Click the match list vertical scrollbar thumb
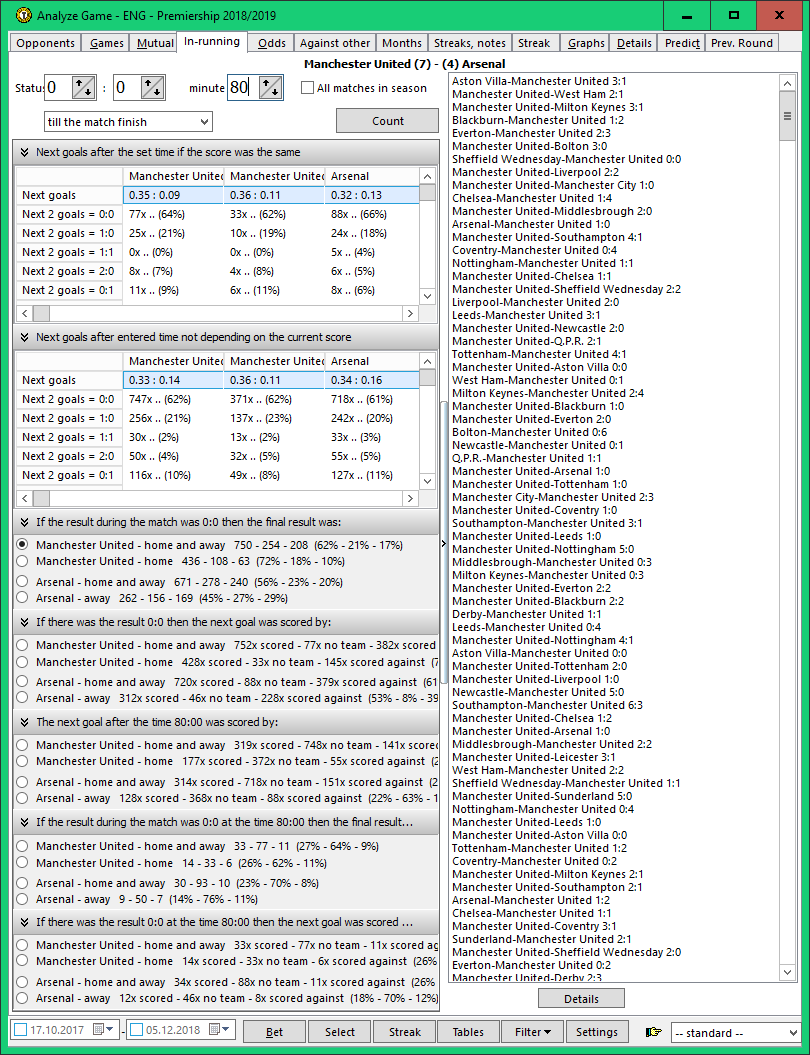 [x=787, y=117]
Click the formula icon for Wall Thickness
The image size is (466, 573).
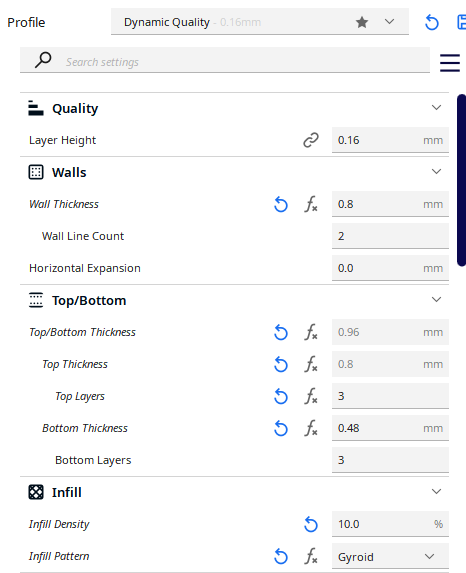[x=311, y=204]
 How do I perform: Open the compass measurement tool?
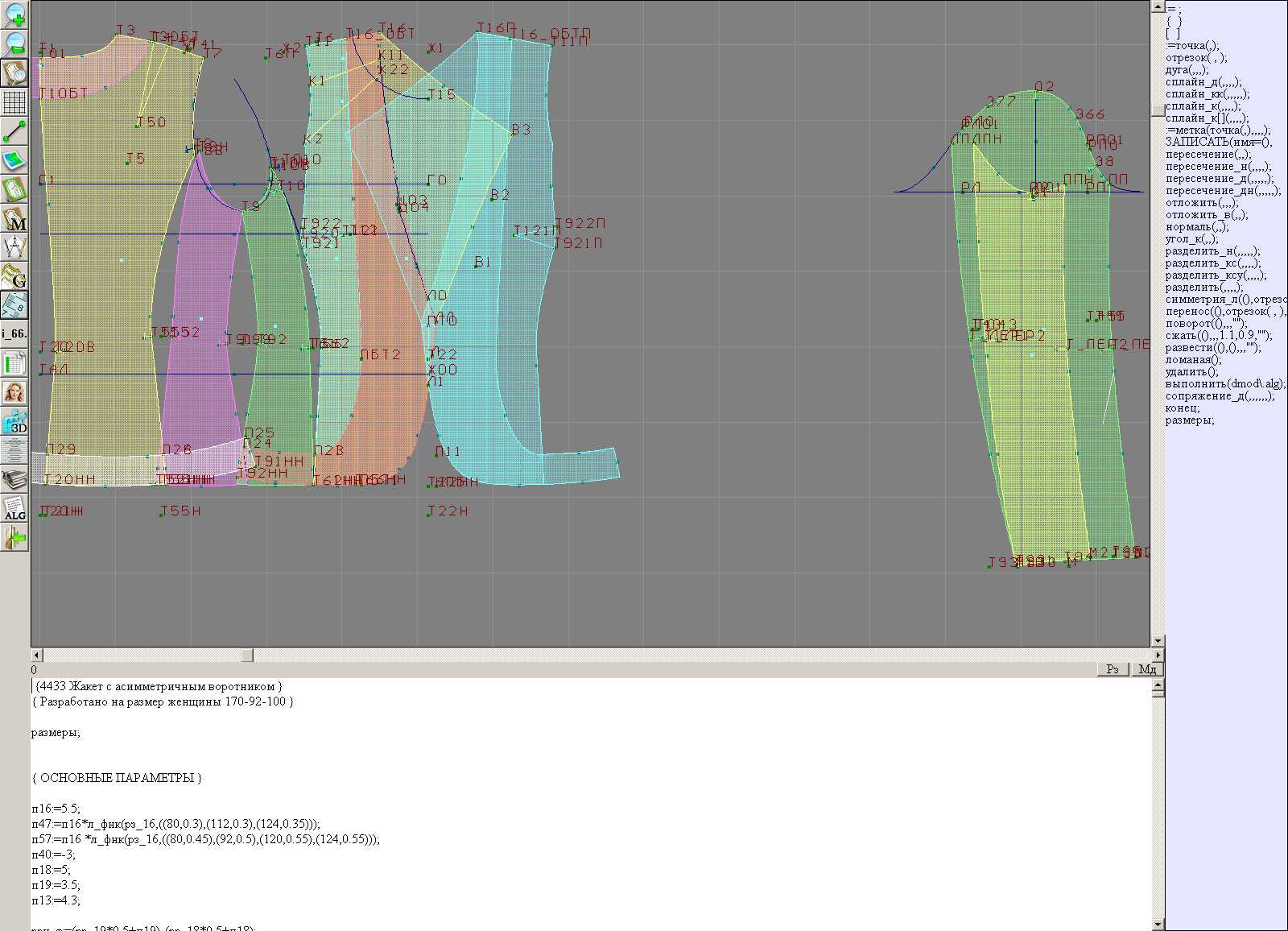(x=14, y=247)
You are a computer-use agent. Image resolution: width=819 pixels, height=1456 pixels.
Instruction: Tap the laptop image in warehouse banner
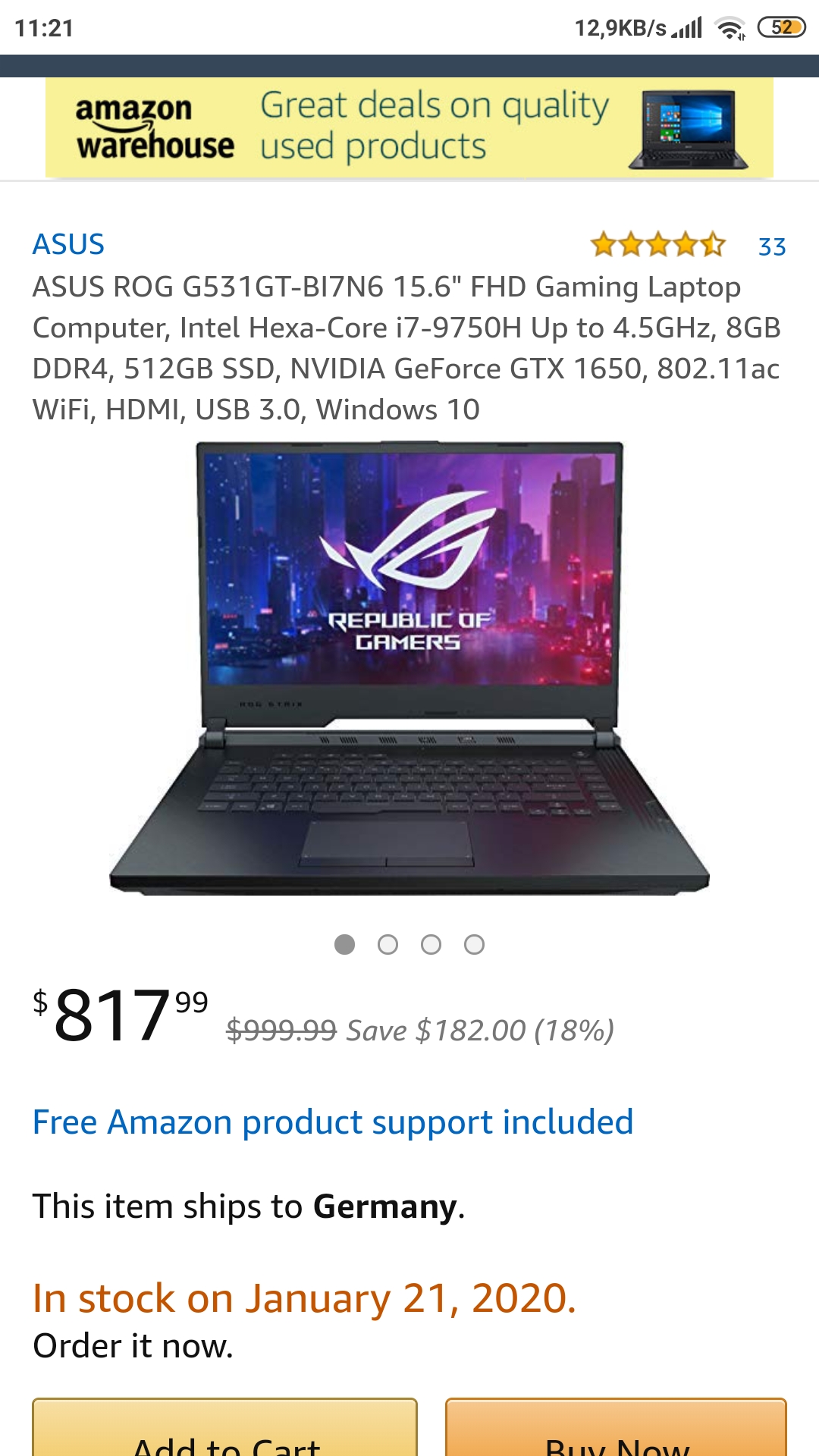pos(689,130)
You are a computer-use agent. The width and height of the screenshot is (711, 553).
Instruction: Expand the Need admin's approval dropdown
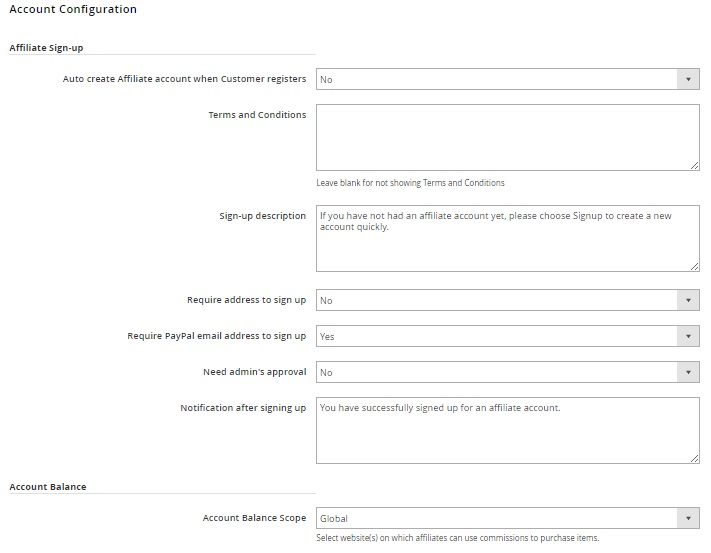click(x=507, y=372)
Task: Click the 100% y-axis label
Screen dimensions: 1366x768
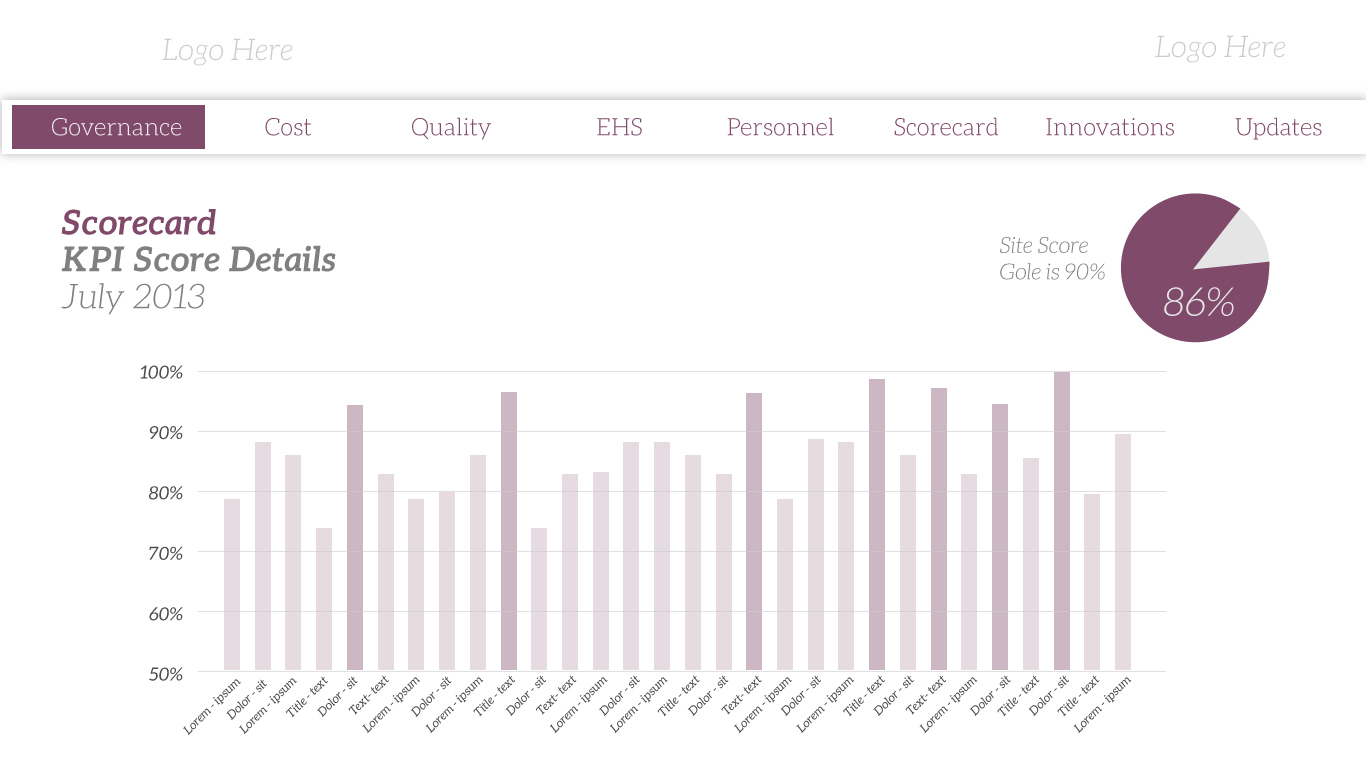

**PROBLEM REQUIREMENTS:** Would you please output each record exactly, leaving the images out?

**YOUR RESPONSE:**
Click the match list vertical scrollbar thumb
 [x=787, y=117]
Click the formula icon for Wall Thickness
The image size is (466, 573).
[x=311, y=204]
 How do I perform: Open the compass measurement tool?
(x=14, y=247)
You are a computer-use agent. Image resolution: width=819 pixels, height=1456 pixels.
Instruction: Tap the laptop image in warehouse banner
pos(689,130)
You are a computer-use agent. The width and height of the screenshot is (711, 553).
Instruction: Expand the Need admin's approval dropdown
click(x=507, y=372)
Task: Click the 100% y-axis label
Screen dimensions: 1366x768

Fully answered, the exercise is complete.